While unable or unwilling to eliminate slavery, many southern states mitigated some of the harshest features of the institution and also relaxed the rules restricting slave owners' emancipation of their slaves. Thus small numbers of slaves were freed in the South, although, according to those laws, most freed persons were forced to leave their homes and reside elsewhere. Wishing to discourage the extension of slavery where possible, in 1787 the Confederation Congress passed the Northwest Ordinance prohibiting slavery in United States territory north of the Ohio River. Under the new constitution, the United States Congress passed the ordinance making it the official policy of the new government.

One might have expected slavery to disappear swiftly from the northwest territories of which Illinois was a part. However, that did not happen for a number of reasons. First of all, many of the region's inhabitants owned slaves or favored the institution and naturally sought to ignore or undermine the clear language of the Northwest Ordinance. Moreover, the territorial governors and other officials, being in agreement with the residents, did little to enforce the ordinance's abolition of slavery. But how did the residents of Illinois maintain the "peculiar institution" where "there shall be neither slavery nor involuntary servitude in the said territory, otherwise than in the punishment of crimes whereof the party shall have been duly convicted"? The answer is found in the territorial and state legislation that undermined the prohibition and established a system of slavery in everything but name. This sleight of hand was accomplished through the registration of slaves with the state as indentured servants. Likewise, contrary to congressional intent, the territorial authorities ruled that any slaves residing in the Old Northwest before passage of the ordinance remained the property of their owners.
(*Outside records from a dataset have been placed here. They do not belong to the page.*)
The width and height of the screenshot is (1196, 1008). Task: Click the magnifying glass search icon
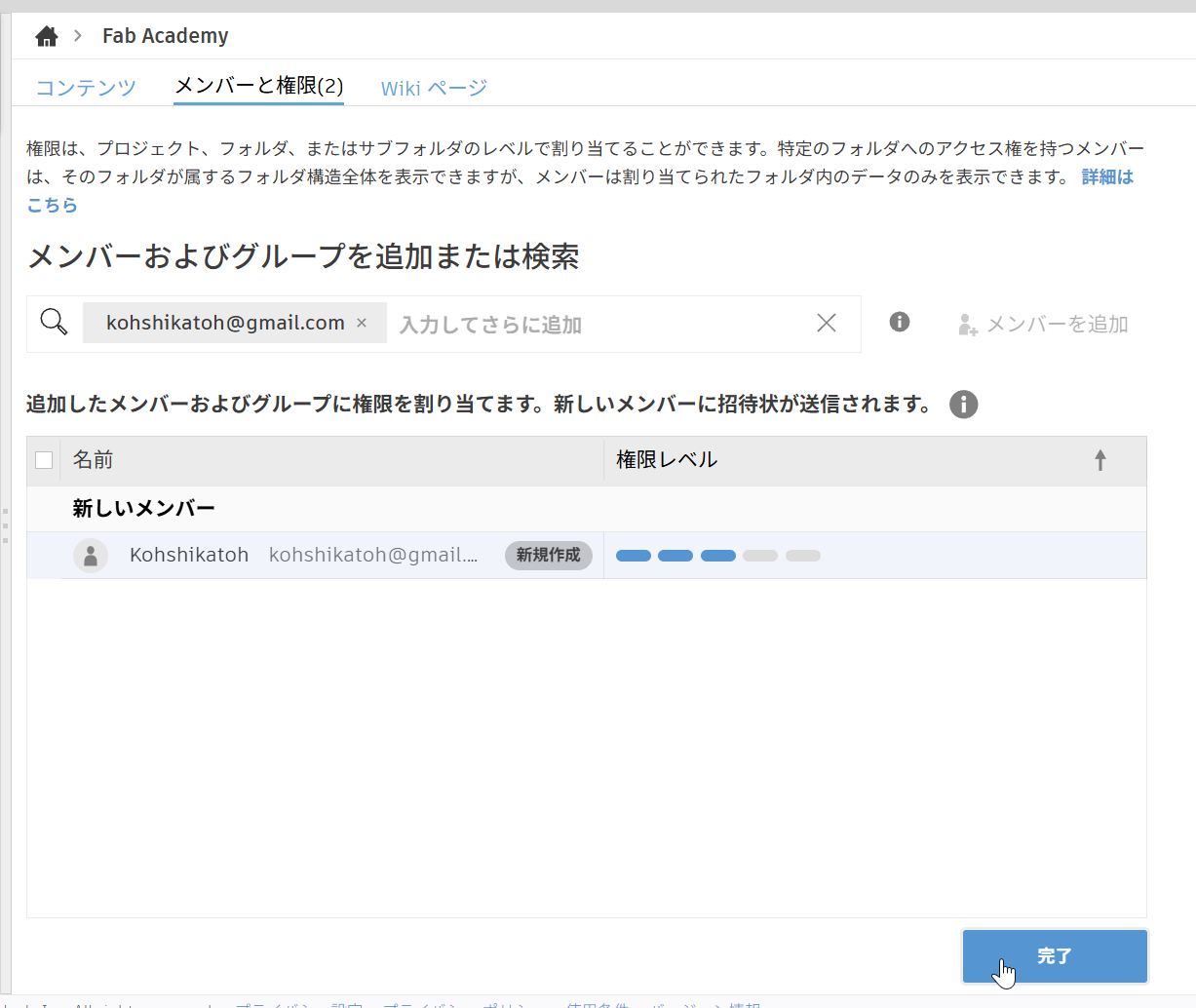pos(52,322)
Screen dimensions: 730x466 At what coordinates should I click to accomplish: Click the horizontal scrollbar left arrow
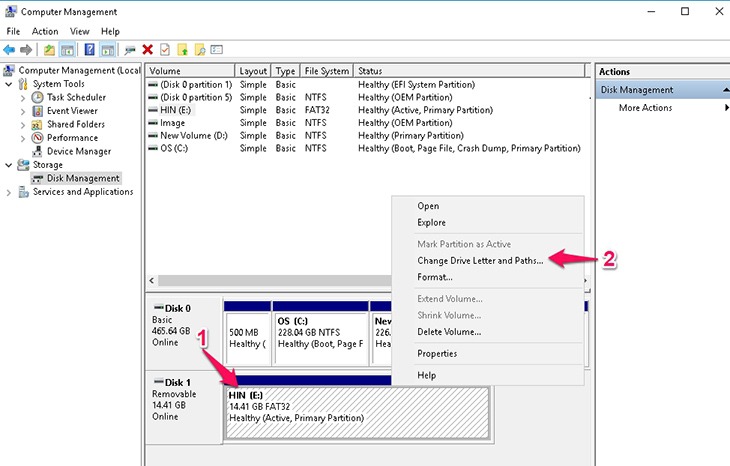coord(152,280)
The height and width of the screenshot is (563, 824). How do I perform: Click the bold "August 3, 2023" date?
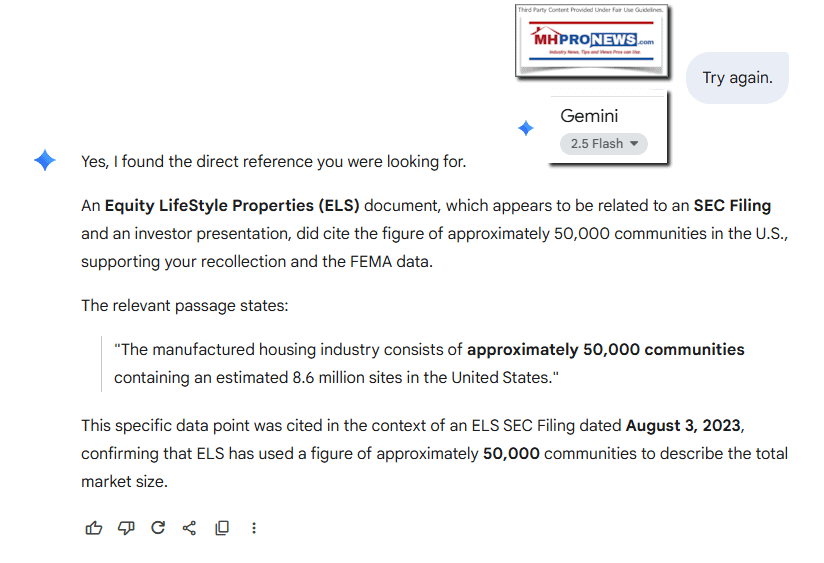click(x=683, y=426)
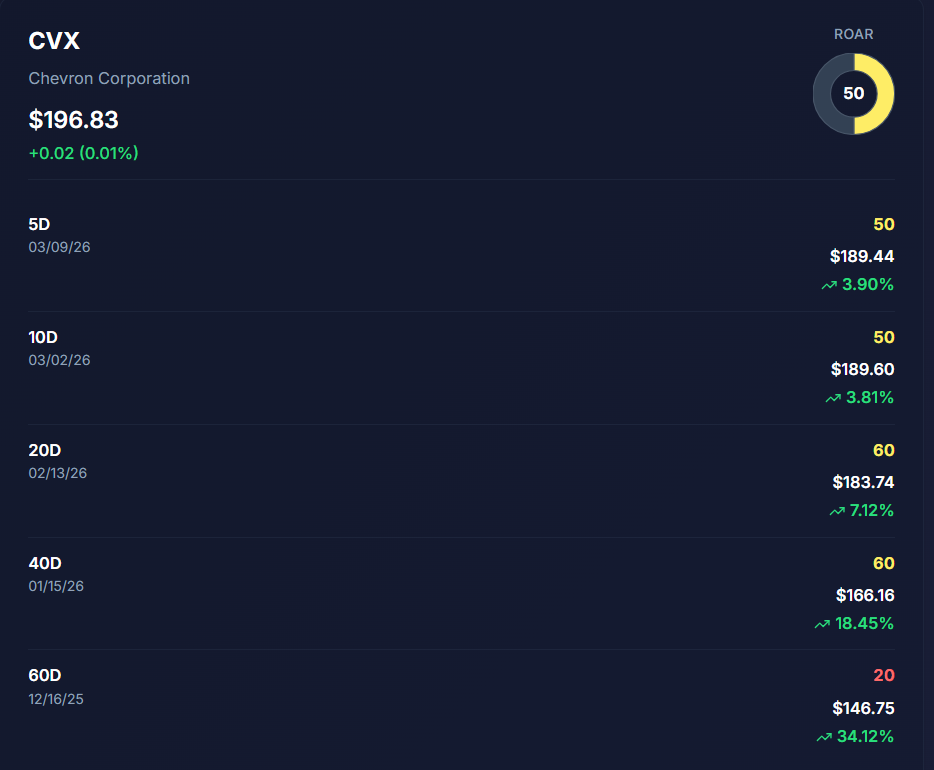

While such subterfuge benefited slave owners remaining in the region of the Old Northwest, those individuals who had resided there and removed to Missouri often encountered unanticipated legal problems. In 1824 the legislature of Missouri passed a statute giving slaves the right to sue for their freedom with the help of court-appointed attorneys. That same year the case of Winny v. Whitesides, involving a slave held in Illinois and brought to Missouri, was adjudicated before the Missouri Supreme Court. The court ruled that slaves held in bondage contrary to the provision prohibiting slavery in the Northwest Territory were free. This case established the main precedent in freedom suits brought before courts in Missouri for almost thirty years, until overturned in the case of Dred Scott v. Irene Emerson (1852). Because of the court's 1824 decision, many slaves formerly held in Illinois successfully sued for their freedom in Missouri's circuit courts. In Hay v. Dunky (1834), perhaps one of the most revealing cases decided by the court, the slave Dunky had fled to Missouri where she sued for her freedom. It is difficult to imagine a stranger scenario than that of a slave fleeing a free state to gain freedom in a slave state.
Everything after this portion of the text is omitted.